GIVEN EXERCISE 1 -
In the transcript about Starbucks bathrooms, rewrite the stretch from "Jon: I think" through "a better choice.", swapping "Dunkin Donuts" for "McDonald's".
GIVEN EXERCISE 2 -
According to the transcript about Starbucks bathrooms, which two systems does Jon say work on the honor system?
GIVEN EXERCISE 3 -
Continue the transcript about Starbucks bathrooms from its last line.

TEXT PROVIDED -
■ ■ ■ ■
Rob: Yeah. Capitalism as well.
Jon: I think I think capitalism and Starbucks are the two systems in the nation right now that work on the honor system, the only two, as a matter of fact. By the way, the Starbucks bathroom, if I can just take a quick digression, generally very well-maintained. I have always.
Rob: Huh!
Jon: And I say this to all my fellow New Yorkers. If you truly have to take a s*** and I — listen, starbucks are everywhere. I cannot say the same about Dunkin Donuts in terms of the bathroom hygiene in New York City, but Starbucks? Mwah.
Robby: Starbucks, better access to bathrooms. Bathrooms, I’m going to take the Converse point here and say, you absolutely do not want to walk into a Starbucks bathroom unless you are, you have no choice. And even potentially the street might be a better choice.
Jon: Well, look at you. Oh, I’m sorry, Mr. Rockefeller. Not all of us can take the time to go take a s*** at the Met or the Gugenheim.
Robby: You know, maybe a Pain Quotidien? A Pret a Manger!
[LAUGHS]
Jon: Isn’t it sad, though? Do you remember that time in your life in New York when you first got there where that truly was, like, you would have to line up which public places would allow you to go in there and do that? Because, man, there are those nights where you just couldn’t get on that the subway was late, or you couldn’t get a cab and you’re just like, “I’m just going to run to this diner. And you know what? Let me get the cheeseburger deluxe just so they will allow me.”
■ ■ ■ ■
GIVEN RECORDS -
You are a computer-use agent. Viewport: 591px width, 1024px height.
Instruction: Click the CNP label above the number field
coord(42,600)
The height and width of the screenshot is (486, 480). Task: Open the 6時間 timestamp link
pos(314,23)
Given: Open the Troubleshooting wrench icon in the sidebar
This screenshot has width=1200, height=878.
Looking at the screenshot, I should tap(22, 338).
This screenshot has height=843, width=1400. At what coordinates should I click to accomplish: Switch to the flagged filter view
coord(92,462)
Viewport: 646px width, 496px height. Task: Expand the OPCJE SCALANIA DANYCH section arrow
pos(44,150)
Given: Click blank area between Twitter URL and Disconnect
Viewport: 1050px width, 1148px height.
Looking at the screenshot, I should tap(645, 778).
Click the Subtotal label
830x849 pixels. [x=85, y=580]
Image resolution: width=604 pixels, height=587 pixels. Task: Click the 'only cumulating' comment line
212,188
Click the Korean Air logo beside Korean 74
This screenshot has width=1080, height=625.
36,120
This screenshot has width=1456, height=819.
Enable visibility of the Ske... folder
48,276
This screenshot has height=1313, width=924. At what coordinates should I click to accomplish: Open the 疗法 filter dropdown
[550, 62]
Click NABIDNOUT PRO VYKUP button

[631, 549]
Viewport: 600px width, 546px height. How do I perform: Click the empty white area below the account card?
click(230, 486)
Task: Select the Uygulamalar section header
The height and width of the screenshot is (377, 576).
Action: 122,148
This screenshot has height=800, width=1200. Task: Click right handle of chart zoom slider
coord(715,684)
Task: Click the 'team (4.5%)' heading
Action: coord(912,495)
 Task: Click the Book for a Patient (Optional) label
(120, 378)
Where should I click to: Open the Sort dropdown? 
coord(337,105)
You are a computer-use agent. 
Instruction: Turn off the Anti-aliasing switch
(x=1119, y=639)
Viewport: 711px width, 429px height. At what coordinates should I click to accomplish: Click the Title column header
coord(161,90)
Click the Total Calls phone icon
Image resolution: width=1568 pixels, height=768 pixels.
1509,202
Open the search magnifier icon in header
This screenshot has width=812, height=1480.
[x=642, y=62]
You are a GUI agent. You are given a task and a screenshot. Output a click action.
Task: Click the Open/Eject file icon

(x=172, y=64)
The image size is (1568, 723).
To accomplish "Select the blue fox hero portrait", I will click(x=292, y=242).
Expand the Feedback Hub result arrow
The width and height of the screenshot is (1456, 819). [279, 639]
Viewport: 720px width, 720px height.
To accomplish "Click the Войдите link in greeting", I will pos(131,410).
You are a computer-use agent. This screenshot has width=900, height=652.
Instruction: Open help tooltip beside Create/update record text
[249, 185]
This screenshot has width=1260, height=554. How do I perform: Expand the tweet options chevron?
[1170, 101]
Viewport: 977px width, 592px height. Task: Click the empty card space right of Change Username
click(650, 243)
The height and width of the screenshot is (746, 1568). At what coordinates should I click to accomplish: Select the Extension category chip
■ ■ ■ ■
EXERCISE ANSWER 1 -
Jon: I think I think capitalism and Starbucks are the two systems in the nation right now that work on the honor system, the only two, as a matter of fact. By the way, the Starbucks bathroom, if I can just take a quick digression, generally very well-maintained. I have always.
Rob: Huh!
Jon: And I say this to all my fellow New Yorkers. If you truly have to take a s*** and I — listen, starbucks are everywhere. I cannot say the same about McDonald's in terms of the bathroom hygiene in New York City, but Starbucks? Mwah.
Robby: Starbucks, better access to bathrooms. Bathrooms, I’m going to take the Converse point here and say, you absolutely do not want to walk into a Starbucks bathroom unless you are, you have no choice. And even potentially the street might be a better choice.

EXERCISE ANSWER 2 -
Capitalism and Starbucks.

EXERCISE ANSWER 3 -
Robby: Yeah, there’s always the stereotype that New York just reeks of piss, and it does, because there’s not a lot of options for people.
Jon: There really isn’t. And you know, Robby, if I may push back on you and not say it reeks of piss. But there’s I think you’re forgetting, you know, imagine walking through the subway with that smell. But Gershwin is playing.
Robby: Oh, I see.
Jon: You have to romanticize these things.
Robby: Right. Yes, the the Big Apple, the uh.
Jon: Thank you. The city that never sleeps and apparently is taking a diuretic. The city, the city that has a diuretic.
Rob: You could use the restroom here. You could use it anywhere.
Jon: How are you guys doing? We are. We are taping this, by the way, a little bit early. I am heading down to D.C. early in the week — trucker convoy. But I am going to be down there, so we’re taping this on Friday, so the things that we discuss now may have completely changed, fundamentally changed from the time that we are talking about them to the time that people listen to them. I think like a week from now, it’s like a week from now?
Robby: Yes.
Jon: So I wanted to very much talk about the events in Ukraine and in Russia. But Lord knows, man. Six days from now, I mean, that’s that’s a lifetime, but I’ll tell you what will not change in my mind. This Volodymyr Zelensky fella. Boy, I mean.
Robby: Yeah.
Jon: We are comedians. And we know the general brand of cowardice that runs through our business.
[LAUGHS]
Robby: Yeah.
Jon: And the you know that fake braggadocio that comes from standing on stage and, you know, having a heckler and destroying him with a microphone. What this dude is doing…
Robby: Yeah.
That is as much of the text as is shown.